**Records supplied**
- - -
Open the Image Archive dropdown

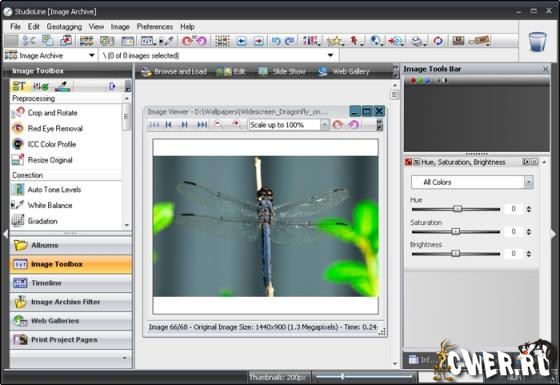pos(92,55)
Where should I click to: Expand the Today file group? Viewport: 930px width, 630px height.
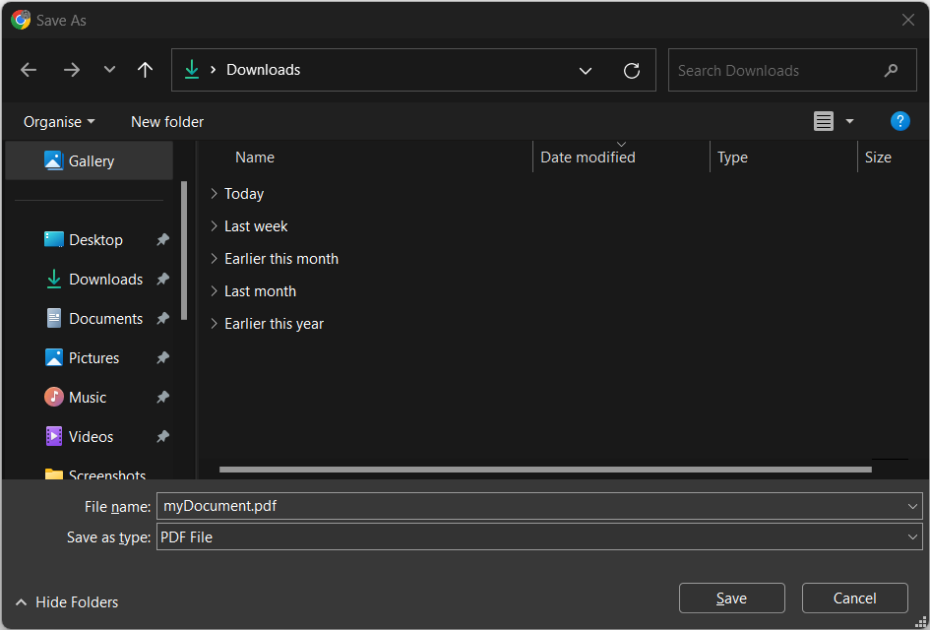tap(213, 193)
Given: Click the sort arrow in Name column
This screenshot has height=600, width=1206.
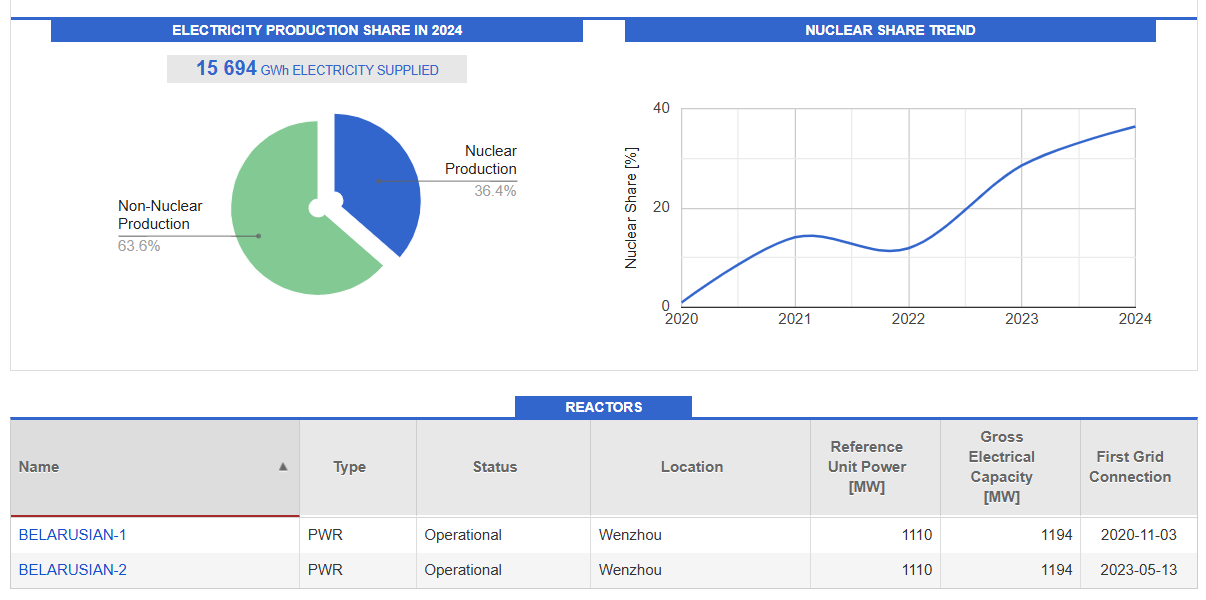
- - -
**What is being asked**
The records above are to be copied exactly, with no pictures carried over.

**Worked solution**
Open the Image Archive dropdown

pos(92,55)
Where should I click to: Expand the Today file group? Viewport: 930px width, 630px height.
tap(213, 193)
Given: Click the sort arrow in Name column
This screenshot has height=600, width=1206.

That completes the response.